Dans le tumulte de la crise humanitaire qui frappe la ville de Goma et ses environs, les populations déplacées continuent de faire face à de multiples défis. Parmi eux, la malnutrition reste une menace silencieuse qui touche particulièrement les enfants de moins de cinq ans ainsi que les femmes enceintes et allaitantes (FEFA). Conscients de cette urgence, l’organisation GRAM, en collaboration avec AHADI, sous la supervision du PRONANUT et avec le soutien d’AVSI/UNICEF, a organisé une vaste campagne de dépistage nutritionnel du 7 au 11 mars 2024 dans le site des déplacés d’ACOGENOKI.
Un contexte alarmant
La ville de Goma accueille actuellement un afflux massif de populations déplacées en raison des conflits armés dans les territoires avoisinants. Selon le rapport CCCM de janvier 2024, environ 506 000 nouvelles personnes ont fui leur domicile pour se réfugier dans des sites formels et informels, augmentant ainsi la pression sur les services sociaux de base. La situation nutritionnelle précaire de ces populations était déjà mise en évidence par l’enquête SMART d’août 2023, révélant des taux de malnutrition aiguë globalement supérieurs à 9 % dans plusieurs sites de Goma.
Une mobilisation pour le dépistage

Pendant trois jours, les équipes de GRAM et ses partenaires se sont mobilisées pour aller à la rencontre des déplacés dans le site d’ACOGENOKI. Munis de MUAC (rubans de mesure de la circonférence brachiale) et de PPN (produits nutritionnels), les agents de santé ont parcouru le site en faisant du porte-à-porte pour identifier les cas de malnutrition.
Les chiffres enregistrés témoignent de l’ampleur du problème :
- 904 enfants de 0 à 59 mois ont été dépistés, dont 213 cas de malnutrition aiguë modérée (MAM), 16 cas de malnutrition aiguë sévère (MAS) et 2 enfants présentant des œdèmes.
- 299 femmes enceintes et allaitantes (FEFA) ont été examinées, avec 20 cas de malnutrition modérée.
Face à cette situation critique, une prise en charge immédiate a été assurée. Chaque enfant MAM a reçu 7 sachets de PPN pour 7 jours, tandis que les enfants MAS ont été dotés de 14 sachets de PPN pour 14 jours.

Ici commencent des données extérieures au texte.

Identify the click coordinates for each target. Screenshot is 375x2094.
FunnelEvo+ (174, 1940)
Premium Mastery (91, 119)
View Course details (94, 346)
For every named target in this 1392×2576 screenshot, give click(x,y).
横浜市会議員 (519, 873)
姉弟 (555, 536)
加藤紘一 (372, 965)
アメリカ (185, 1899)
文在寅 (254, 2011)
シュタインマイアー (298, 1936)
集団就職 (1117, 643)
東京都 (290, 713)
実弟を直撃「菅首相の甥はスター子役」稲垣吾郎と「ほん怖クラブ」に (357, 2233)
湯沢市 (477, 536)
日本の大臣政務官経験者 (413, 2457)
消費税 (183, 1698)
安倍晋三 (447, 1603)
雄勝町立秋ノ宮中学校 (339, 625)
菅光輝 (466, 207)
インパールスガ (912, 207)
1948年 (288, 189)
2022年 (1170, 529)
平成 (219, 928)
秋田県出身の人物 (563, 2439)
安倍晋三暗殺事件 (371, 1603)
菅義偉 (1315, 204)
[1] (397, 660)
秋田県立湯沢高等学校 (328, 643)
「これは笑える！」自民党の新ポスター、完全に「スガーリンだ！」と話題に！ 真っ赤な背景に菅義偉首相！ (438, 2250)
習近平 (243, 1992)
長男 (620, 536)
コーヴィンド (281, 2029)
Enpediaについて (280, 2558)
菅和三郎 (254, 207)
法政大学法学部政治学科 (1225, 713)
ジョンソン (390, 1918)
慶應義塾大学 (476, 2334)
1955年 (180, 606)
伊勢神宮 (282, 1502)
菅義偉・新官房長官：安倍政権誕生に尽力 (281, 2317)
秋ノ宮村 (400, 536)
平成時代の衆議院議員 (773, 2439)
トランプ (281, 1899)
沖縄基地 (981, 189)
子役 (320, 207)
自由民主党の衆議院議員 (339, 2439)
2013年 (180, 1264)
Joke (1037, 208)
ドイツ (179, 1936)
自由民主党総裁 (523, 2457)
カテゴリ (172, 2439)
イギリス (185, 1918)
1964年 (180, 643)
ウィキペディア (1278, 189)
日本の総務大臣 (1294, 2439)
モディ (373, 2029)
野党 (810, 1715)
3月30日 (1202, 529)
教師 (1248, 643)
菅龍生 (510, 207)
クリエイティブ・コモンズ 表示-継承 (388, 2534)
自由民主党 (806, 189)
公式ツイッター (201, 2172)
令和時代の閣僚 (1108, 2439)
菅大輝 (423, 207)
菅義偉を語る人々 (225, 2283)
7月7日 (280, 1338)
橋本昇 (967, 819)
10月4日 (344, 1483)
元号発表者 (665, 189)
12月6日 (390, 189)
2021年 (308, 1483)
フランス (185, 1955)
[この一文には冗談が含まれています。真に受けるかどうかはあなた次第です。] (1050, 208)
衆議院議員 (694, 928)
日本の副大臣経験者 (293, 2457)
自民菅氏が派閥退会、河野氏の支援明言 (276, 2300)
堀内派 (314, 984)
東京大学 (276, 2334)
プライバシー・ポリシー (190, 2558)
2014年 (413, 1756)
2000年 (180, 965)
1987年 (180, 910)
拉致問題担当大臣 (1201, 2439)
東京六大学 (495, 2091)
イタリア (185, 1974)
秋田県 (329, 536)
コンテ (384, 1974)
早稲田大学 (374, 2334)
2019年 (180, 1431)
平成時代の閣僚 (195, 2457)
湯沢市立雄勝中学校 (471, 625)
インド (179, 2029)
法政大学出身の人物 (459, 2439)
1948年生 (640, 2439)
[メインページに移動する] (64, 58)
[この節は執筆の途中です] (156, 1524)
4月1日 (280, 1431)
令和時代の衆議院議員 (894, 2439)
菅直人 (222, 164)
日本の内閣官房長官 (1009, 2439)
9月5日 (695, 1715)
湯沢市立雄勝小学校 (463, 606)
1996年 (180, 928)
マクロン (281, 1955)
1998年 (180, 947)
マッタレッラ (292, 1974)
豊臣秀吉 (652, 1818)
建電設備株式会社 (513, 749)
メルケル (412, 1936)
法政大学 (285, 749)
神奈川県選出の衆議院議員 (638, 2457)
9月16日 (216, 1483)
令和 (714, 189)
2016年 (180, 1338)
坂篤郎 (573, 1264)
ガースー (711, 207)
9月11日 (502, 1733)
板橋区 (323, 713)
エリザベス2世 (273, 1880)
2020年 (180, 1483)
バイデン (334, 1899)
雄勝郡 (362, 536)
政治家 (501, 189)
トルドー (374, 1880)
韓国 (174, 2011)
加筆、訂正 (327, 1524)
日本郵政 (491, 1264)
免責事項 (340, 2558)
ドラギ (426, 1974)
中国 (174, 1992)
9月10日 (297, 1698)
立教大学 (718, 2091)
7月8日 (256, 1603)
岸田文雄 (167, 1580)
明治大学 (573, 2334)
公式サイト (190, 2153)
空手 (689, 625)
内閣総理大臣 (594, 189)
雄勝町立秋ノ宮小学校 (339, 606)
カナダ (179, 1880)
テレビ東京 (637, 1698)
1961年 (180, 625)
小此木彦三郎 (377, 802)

Un accompagnement au-delà du dépistage
Afin de garantir un suivi efficace, les équipes de GRAM ont invité les familles à se rendre à la clinique mobile pour un contrôle régulier des mesures anthropométriques. Par ailleurs, 444 personnes, dont les FEFA et des personnes vulnérables, ont reçu un kit d’hygiène contenant du savon, renforçant ainsi les efforts de sensibilisation à l’hygiène et à la prévention des maladies.
Des défis persistants
Malgré les résultats encourageants, des obstacles demeurent. De nombreux déplacés hésitent encore à se rendre à l’hôpital de référence à Kyeshero, par crainte de discrimination. Cette situation complique la continuité des soins et nécessite un plaidoyer accru pour garantir un accès équitable aux services de santé.
Une mobilisation continue
Pour répondre durablement à la malnutrition dans les sites de déplacés, il est essentiel de :
- Assurer un suivi rigoureux des enfants identifiés avec la malnutrition aiguë jusqu’à leur récupération complète.
- Renforcer la collaboration avec le PRONANUT et les partenaires humanitaires pour garantir un approvisionnement suffisant en intrants nutritionnels.
- Continuer les actions de sensibilisation et d’accompagnement des familles pour lutter contre la malnutrition et promouvoir les bonnes pratiques alimentaires et d’hygiène.
Une lueur d’espoir
Cette intervention a permis non seulement de détecter des cas de malnutrition mais aussi d’agir rapidement pour éviter des complications graves. Dans un contexte où l’insécurité et les déplacements forcés mettent à rude épreuve la résilience des communautés, chaque action de dépistage et de prise en charge représente un pas de plus vers la protection des vies vulnérables.
L’engagement de GRAM et de ses partenaires demeure inébranlable. Ensemble, nous continuerons à lutter contre la malnutrition et à rétablir l’espoir pour ces milliers d’enfants et de familles en quête de sécurité et de dignité.